What can we learn from medieval history? As our students can probably tell you, this year we have studied so much more than knights, kings, and castles. Here are just a few lessons we’ve taken away from medieval historians, lessons which make learning medieval history so worth our while.
First, medieval Christians took God’s work in the world extremely seriously. They simply assumed that historical events were accomplished by His intervention. The historian Willibald, for example, remarks that those who murdered the missionary St. Boniface and his followers were killed because “it was the will of the omnipotent Creator and Savior of the world that He should be avenged of His enemies; and in His mercy and compassion He demanded a penalty for the sacred blood shed on His behalf.” Or in another case, St. Patrick writes of God’s acts of faithfulness throughout his own life, saying, “So I’ll never stop giving thanks to my God, who kept me faithful in the time of my temptation. He is the one who defended me in all my difficulties… Whatever comes about for me, good or bad, I ought to accept them equally and give thanks to God. He has shown me that I can put my faith in him without wavering and without end.”

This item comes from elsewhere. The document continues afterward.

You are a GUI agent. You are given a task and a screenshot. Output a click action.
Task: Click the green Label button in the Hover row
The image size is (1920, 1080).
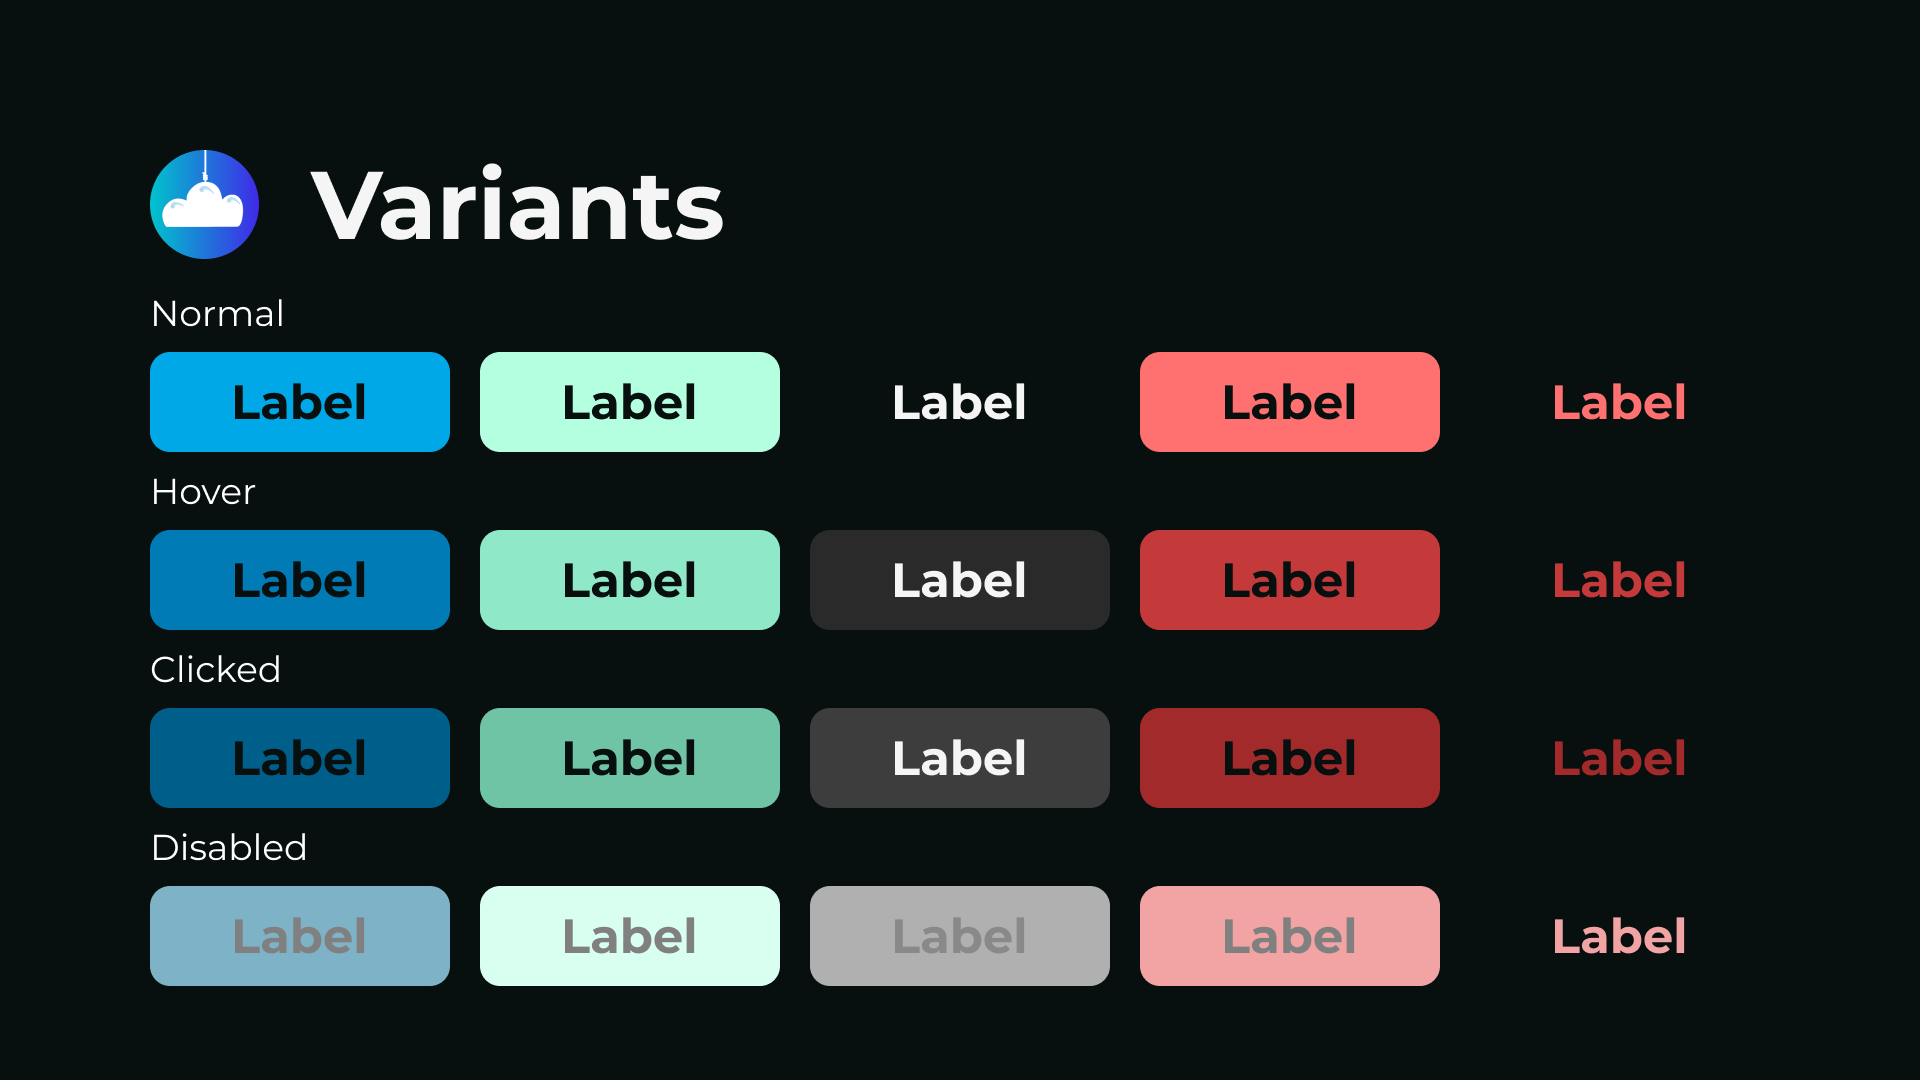tap(629, 580)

Furthermore, medieval Christians did not separate their lives in the Church from their lives in the world. It’s true that this overlap was certainly sometimes abused—for instance, when the Church tried to seize authority from the government, and vice versa. But in a godly way, many medieval Christians’ faith and piety simply permeated their otherwise “secular” lives. Before the famous Battle of Hastings in Great Britain, we are told that William the Conqueror and his Norman soldiers “passed the whole night in confessing their sins, and received the communion of the Lord’s body in the morning” (William of Malmesbury, Chronicle of the Kings of England). We are told of Charlemagne that “The reason that he zealously strove to make friends with the kings beyond seas was that he might get help and relief to the Christians living under their rule” (Einhard, Life of Charlemagne). Historians across the board dated everything in relation to “the year of our Lord’s incarnation,” and they used feasts and season of the Church Year as time stamps to mark a given event.
Third, Christian medieval historians are wonderfully biased. They did not care about being fair to all religions or opinions. They simply stated their Christian convictions. A great example of such boldness appears in a chronicle of the Third Crusade, during a scene after Richard the Lionhearted took the city of Acre from the Muslims: “After agreeing on terms of surrender, the Turks [i.e. Muslims] left the city empty-handed. They seemed dignified and unconcerned even as walked away. Their lying, superstitious cult, however, had perverted their powers as men. Their miserable error was corrupted into idolatry.” On the one hand, the historian has no problem honestly describing the dignity and courage of the Muslim soldiers. However, he then immediately reminds his readers who these men really are—pagans and idolaters who flagrantly reject Christ.
Finally, medieval history offers abundant examples of great Christian men and women. Cleotild, the wife of pagan Frankish king Clovis, persistently sought her husband’s conversion (which did eventually happen), and she continued to confess her faith joyfully even when their infant son died. King Alfred the Great of Wessex attended church daily, hungered to learn as much as he could, committed many great passages to memory, and always kept with him a book of Scripture quotations. Courageous missionaries such as Columbanus, Boniface, and Patrick boldly preached the Gospel at the risk of their own lives.
Medieval history exhibits for us how godly Christians view and live in the world. And even better, it shows God’s constant provision for his Church: that He continually preserves His people, preaches His Word, and works in real time for our salvation.